### [YOUR TASK]
Reproduce each of the rows below, keeping every character unchanged.

— START OF RECORDS PROVIDED —

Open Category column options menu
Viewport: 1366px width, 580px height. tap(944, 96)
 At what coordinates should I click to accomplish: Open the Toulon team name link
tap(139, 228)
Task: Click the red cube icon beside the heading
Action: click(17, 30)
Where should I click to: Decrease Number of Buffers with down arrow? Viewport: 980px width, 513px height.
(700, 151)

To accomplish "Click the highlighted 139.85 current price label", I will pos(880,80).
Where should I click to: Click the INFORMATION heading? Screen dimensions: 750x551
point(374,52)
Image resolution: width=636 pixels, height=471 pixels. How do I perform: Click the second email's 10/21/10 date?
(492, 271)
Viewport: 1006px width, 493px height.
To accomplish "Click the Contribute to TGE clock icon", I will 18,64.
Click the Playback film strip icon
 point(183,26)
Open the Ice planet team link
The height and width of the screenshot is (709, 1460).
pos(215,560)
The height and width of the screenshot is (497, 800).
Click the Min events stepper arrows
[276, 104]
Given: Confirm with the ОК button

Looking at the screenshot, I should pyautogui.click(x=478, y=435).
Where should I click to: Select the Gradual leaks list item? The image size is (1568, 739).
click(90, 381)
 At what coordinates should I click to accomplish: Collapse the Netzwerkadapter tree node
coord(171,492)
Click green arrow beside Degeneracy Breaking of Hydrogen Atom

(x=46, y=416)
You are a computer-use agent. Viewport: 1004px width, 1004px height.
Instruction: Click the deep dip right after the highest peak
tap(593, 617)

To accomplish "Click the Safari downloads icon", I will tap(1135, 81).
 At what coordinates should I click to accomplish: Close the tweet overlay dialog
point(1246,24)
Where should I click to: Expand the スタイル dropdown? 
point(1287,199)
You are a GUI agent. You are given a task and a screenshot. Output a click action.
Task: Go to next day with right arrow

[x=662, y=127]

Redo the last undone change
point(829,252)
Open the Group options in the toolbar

— END OF RECORDS PROVIDED —

### [THE COMPLETED TASK]
Open Category column options menu
Viewport: 1366px width, 580px height. tap(944, 96)
 At what coordinates should I click to accomplish: Open the Toulon team name link
tap(139, 228)
Task: Click the red cube icon beside the heading
Action: click(17, 30)
Where should I click to: Decrease Number of Buffers with down arrow? Viewport: 980px width, 513px height.
(700, 151)

To accomplish "Click the highlighted 139.85 current price label", I will pos(880,80).
Where should I click to: Click the INFORMATION heading? Screen dimensions: 750x551
point(374,52)
Image resolution: width=636 pixels, height=471 pixels. How do I perform: Click the second email's 10/21/10 date?
(492, 271)
Viewport: 1006px width, 493px height.
To accomplish "Click the Contribute to TGE clock icon", I will 18,64.
Click the Playback film strip icon
 point(183,26)
Open the Ice planet team link
The height and width of the screenshot is (709, 1460).
pos(215,560)
The height and width of the screenshot is (497, 800).
Click the Min events stepper arrows
[276, 104]
Given: Confirm with the ОК button

Looking at the screenshot, I should pyautogui.click(x=478, y=435).
Where should I click to: Select the Gradual leaks list item? The image size is (1568, 739).
click(90, 381)
 At what coordinates should I click to accomplish: Collapse the Netzwerkadapter tree node
coord(171,492)
Click green arrow beside Degeneracy Breaking of Hydrogen Atom

(x=46, y=416)
You are a computer-use agent. Viewport: 1004px width, 1004px height.
Instruction: Click the deep dip right after the highest peak
tap(593, 617)

To accomplish "Click the Safari downloads icon", I will tap(1135, 81).
 At what coordinates should I click to accomplish: Close the tweet overlay dialog
point(1246,24)
Where should I click to: Expand the スタイル dropdown? 
point(1287,199)
You are a GUI agent. You are given a task and a screenshot. Output a click action.
Task: Go to next day with right arrow

[x=662, y=127]

Redo the last undone change
point(829,252)
Open the Group options in the toolbar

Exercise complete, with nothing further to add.